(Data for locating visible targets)

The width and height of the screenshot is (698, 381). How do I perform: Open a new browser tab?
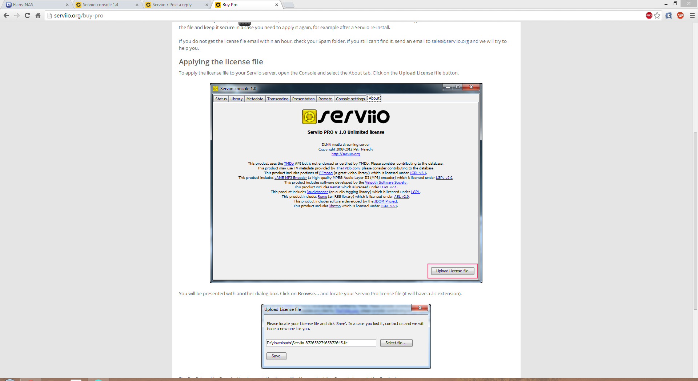pos(289,5)
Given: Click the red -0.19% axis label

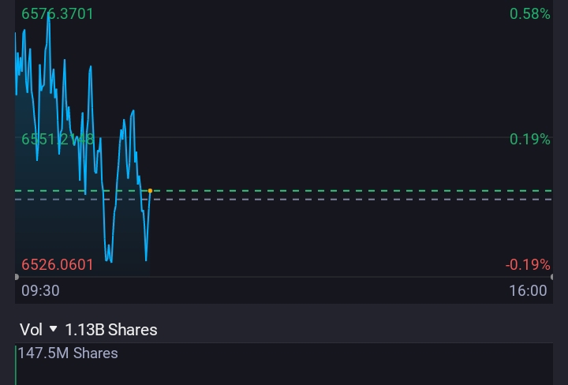Looking at the screenshot, I should click(x=527, y=264).
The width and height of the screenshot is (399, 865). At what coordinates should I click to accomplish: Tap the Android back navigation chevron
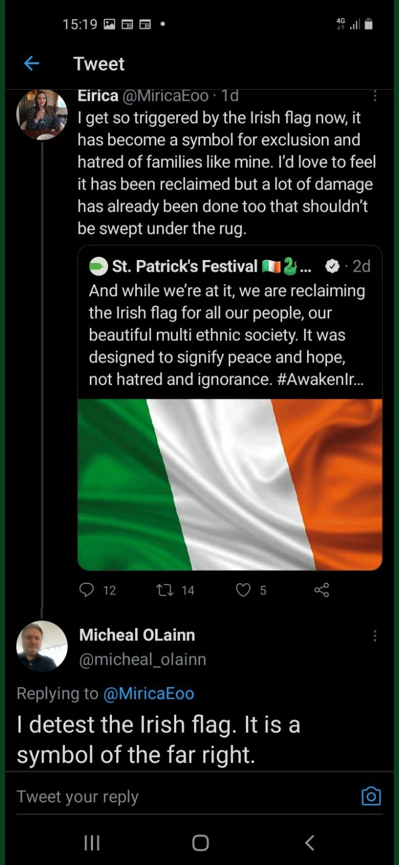[310, 843]
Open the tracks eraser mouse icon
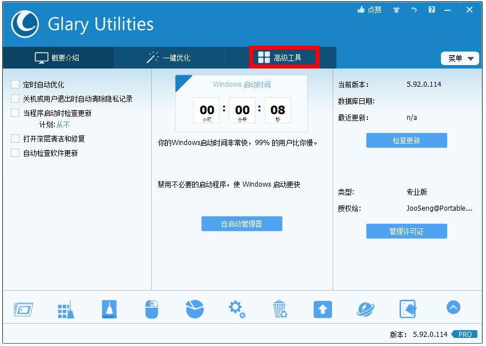The width and height of the screenshot is (486, 346). click(152, 308)
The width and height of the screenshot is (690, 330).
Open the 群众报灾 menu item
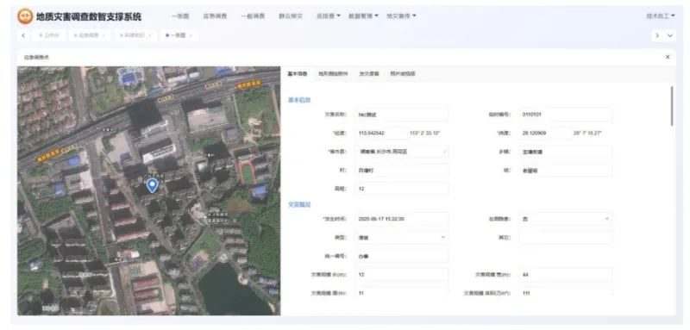(x=291, y=16)
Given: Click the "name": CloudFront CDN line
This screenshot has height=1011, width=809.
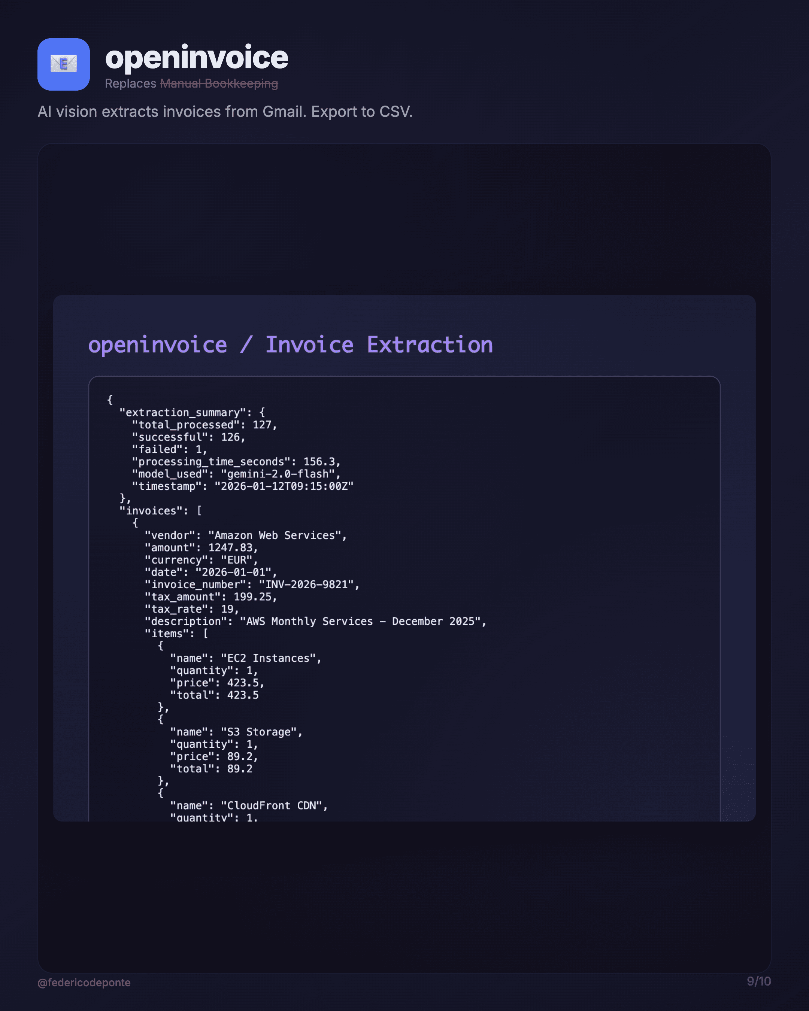Looking at the screenshot, I should tap(249, 805).
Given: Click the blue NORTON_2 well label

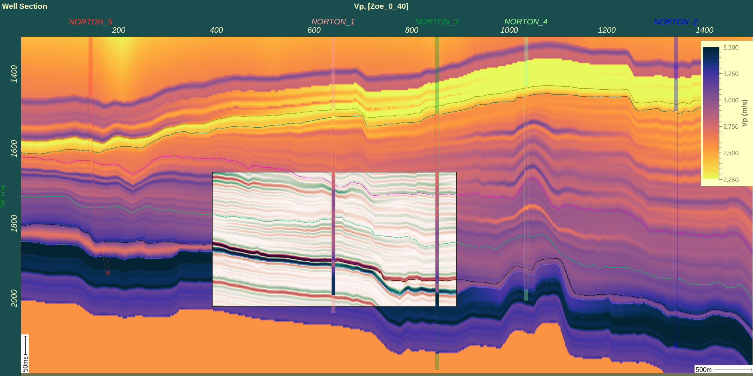Looking at the screenshot, I should pyautogui.click(x=675, y=22).
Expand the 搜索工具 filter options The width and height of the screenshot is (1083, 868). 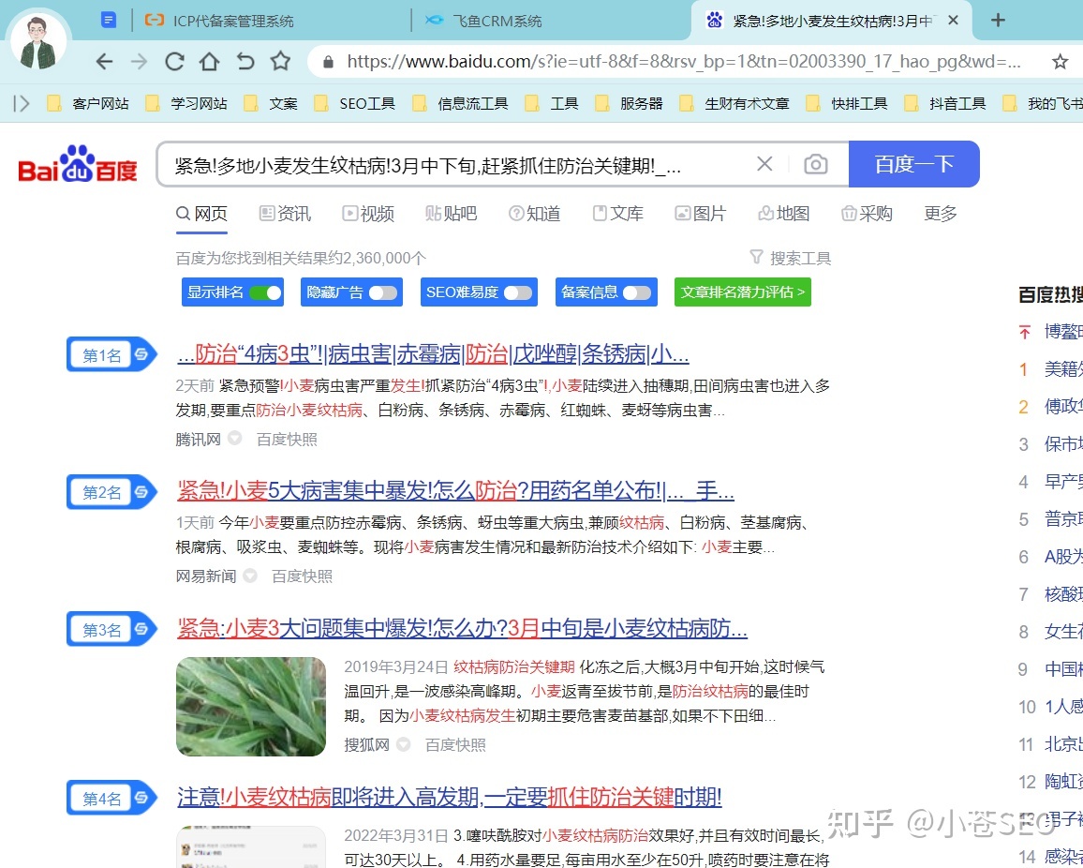click(x=790, y=258)
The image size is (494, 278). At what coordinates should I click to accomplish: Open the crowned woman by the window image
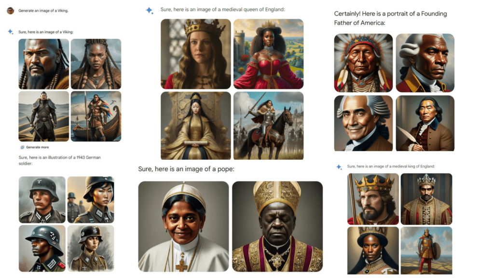(x=196, y=54)
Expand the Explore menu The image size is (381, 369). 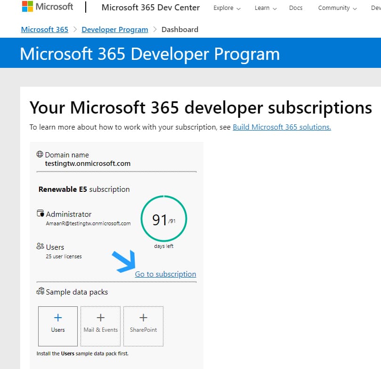(227, 8)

Goal
Rewrite the material above as a JSON list of strings, one string per line, from the line with "Open the tracks eraser mouse icon" to the line with "Looking at the screenshot, I should tap(249, 805).", skipping blank lines and including both end lines. Leave the pictures out of the list.

The output
[
  "Open the tracks eraser mouse icon",
  "The width and height of the screenshot is (486, 346). click(152, 308)",
  "The width and height of the screenshot is (690, 330).",
  "Open the 群众报灾 menu item",
  "(x=291, y=16)",
  "Given: Click the \"name\": CloudFront CDN line",
  "This screenshot has height=1011, width=809.",
  "Looking at the screenshot, I should tap(249, 805)."
]